Ninguna de esas posibilidades sirve para calmar las pulsiones independentistas de ciertas regiones que se sienten cultural y socialmente fuera de España, como ocurre con Cataluña y País Vasco, y en menor medida con Galicia. Al contrario. Es obvio, y la historia avala esta teoría, que a más objeción desde un lado, más obcecación desde el opuesto. Las bandas terroristas socialistas ETA, Terra Lliure y el Ejército Guerrillero del Pueblo Gallego Libre son prueba de ello.
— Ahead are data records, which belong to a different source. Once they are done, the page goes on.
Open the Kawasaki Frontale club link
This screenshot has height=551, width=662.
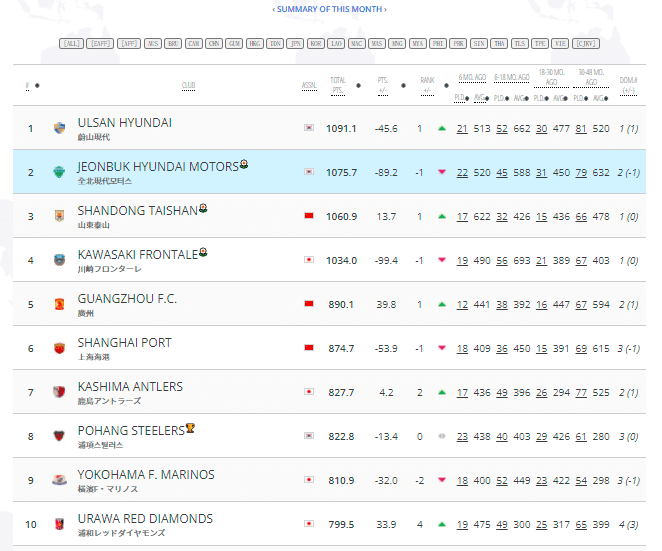tap(137, 255)
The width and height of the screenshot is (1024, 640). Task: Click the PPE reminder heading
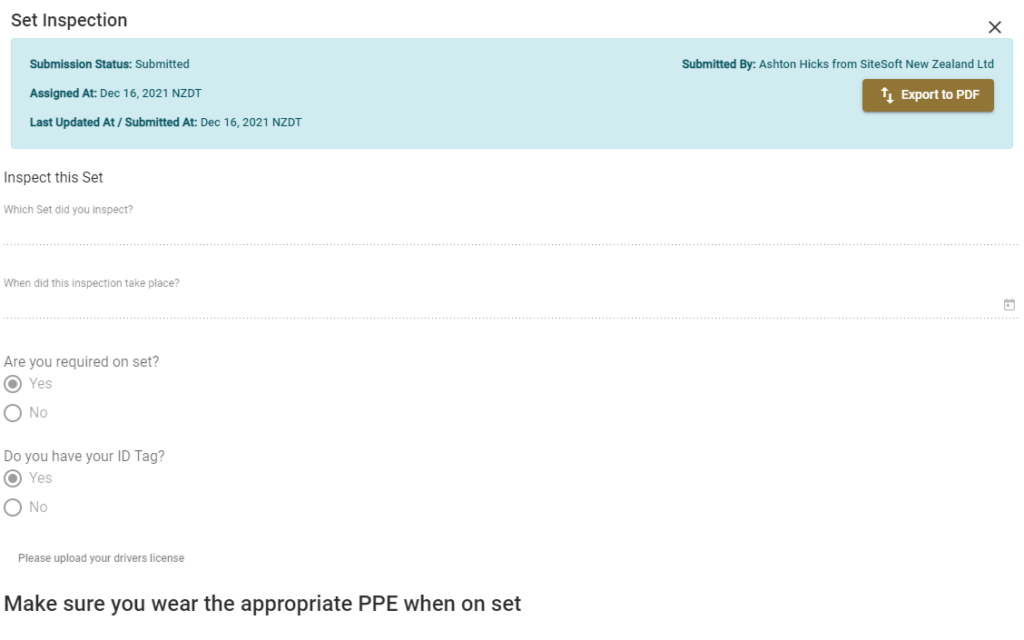point(263,603)
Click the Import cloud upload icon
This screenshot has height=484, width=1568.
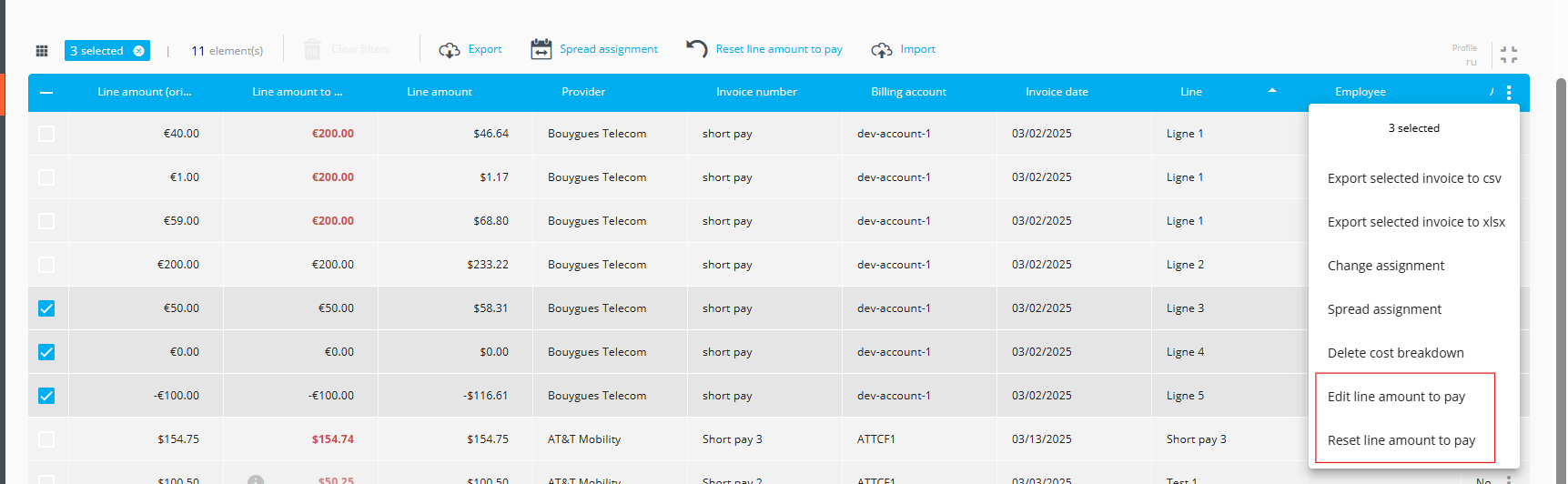[881, 50]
Con esto no se pretende avalar ni justificar el pacto de investidura que ha hecho presidente a Sánchez, y mucho menos ceder a la independencia de territorios que son y han sido siempre de España, sino constituir de una vez por todas el federalismo al que tarde o temprano convergerá el país. La solución de descentralizar al máximo los poderes hacia las autonomías no evitará que haya quienes quieran seguir con la matraca de la independencia, pero al menos disfrutarán o padecerán lo que se haya votado en su región, y no lo que se decida desde Madrid. Además, se acabaría con la desigualdad manifiesta entre Comunidades Autónomas que provocan los pactos indeseables. A fin de cuentas es que los problemas locales ni molesten ni envenenen a los vecinos, que cada cual se saque sus castañas del fuego. La democracia y el centralismo no casan bien. La derecha se tiene que sacudir el legado del franquismo y olvidar el «una, grande y libre» para conquistar una democracia verdaderamente liberal si quiere proteger el maltrecho Estado de Derecho que la socialdemocracia de PP y PSOE llevan décadas socavando. Con una España descentralizada en federaciones autonómicas con máximo autogobierno, los políticos estatalistas tendrán más complicado mercadear.